Psíquicamente, al estar más integrados con su esencia, manifiestan dones y capacidades que nosotros desde nuestra limitación de 3 dimensión consideramos poderes psíquicos pero, realmente, son la utilización de su cualidad divina expansiva. De ahí que vengan con inherentes capacidades de sanación, manejo de energías a distancia, conexión libre y directa con la supraconsciencia, su Yo Superior, manifestándose en telepatía, clarividencia, clariaudiencia, intuición, sueños premonitivos. Al estar su nivel de conciencia más expandido pueden anticipar con gran facilidad las vibraciones de las personas, objetos, situaciones conociendo de antemano el posible escenario, se conectan espontáneamente con su intuición, la voz del alma a través del corazón, la puerta de entrada a lo interdimensional. De ahí su gran sensibilidad.
Nosotros, los padres y educadores debemos de preservar, respetar, no bloquear o doblegar esa habilidad, pues, lamentablemente, se requiere sólo de un comentario o invalidación insensible de parte del adulto para desconectar al niño de su intuición. Ellas es su bastón de protección, la que lo mantiene a salvo, fuera de peligro conectándolo con su Yo Superior.

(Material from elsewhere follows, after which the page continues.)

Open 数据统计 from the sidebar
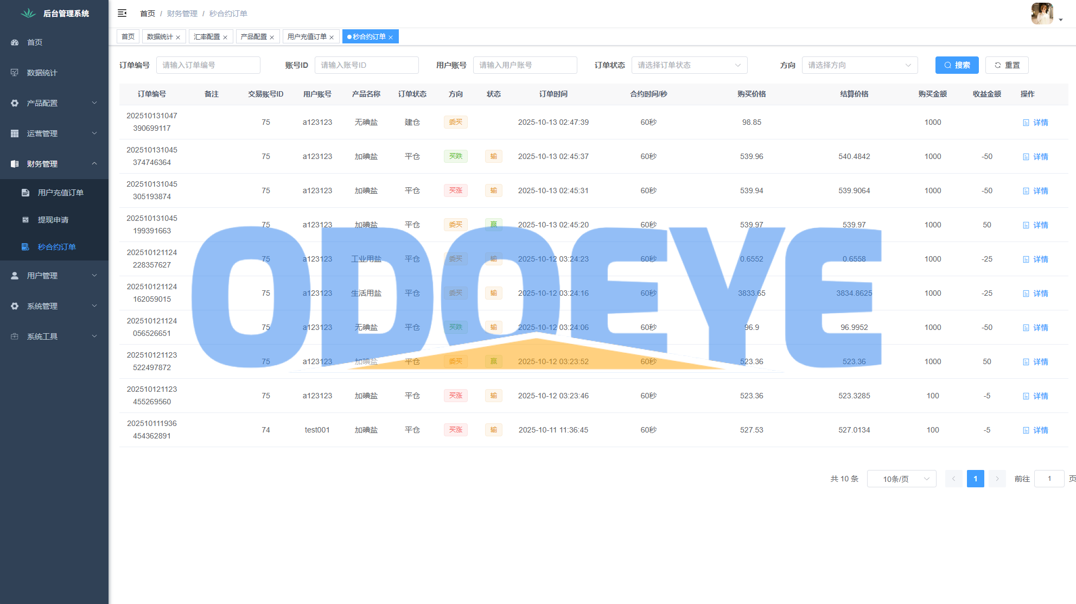This screenshot has height=604, width=1076. [42, 73]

Espiritualmente saben quiénes son desde temprana edad pues tienen una memoria celular activa, no dormida, se recuerdan de vidas pasadas con destreza y traen su contenido a actividades del diario vivir si no se le invalida. Pueden comunicarse fácilmente con la esencia de otras manifestaciones como árboles, animales, personas reconociendo su unidad. Funcionan centrados en la Ley espiritual de Causa y Efecto y en sus relaciones prefieren la opción de la elección en todo lo que acontece. Es la forma de fluir más libremente para ellos, asumiendo, sin dificultad, su consecuencia. Son muy espirituales, sensibles, compasivos, mas no religiosos, les molesta la instrucción religiosa que se fundamente en el temor y la culpa, eligen deliberadamente no hacer caso a su normativa. Están más conectados con su Dios interior en vez de uno exterior, no requieren de intermediarios para conectarse con su divinidad.

Los niños índigo, a través de sus distintas manifestaciones, vienen a recordarnos masivamente de nuestro potencial divino, para, al igual que ellos, poder exteriorizarlo, manifestarlo en lo cotidiano. Su ejemplo, en la no integración a la sociedad existente, en su rebeldía ante el sistema educativo autoritario e impositivo reinante en la mayoría de las partes del mundo, nos llama a la reflexión y a la decisión de bien seguir resistiendo y no alinearnos con la nueva energía, estancándonos en un viejo paradigma anacrónico, limitativo o sintonizarnos a una frecuencia de cambio hacia el respeto de nuestra esencia y disfrutar de ella!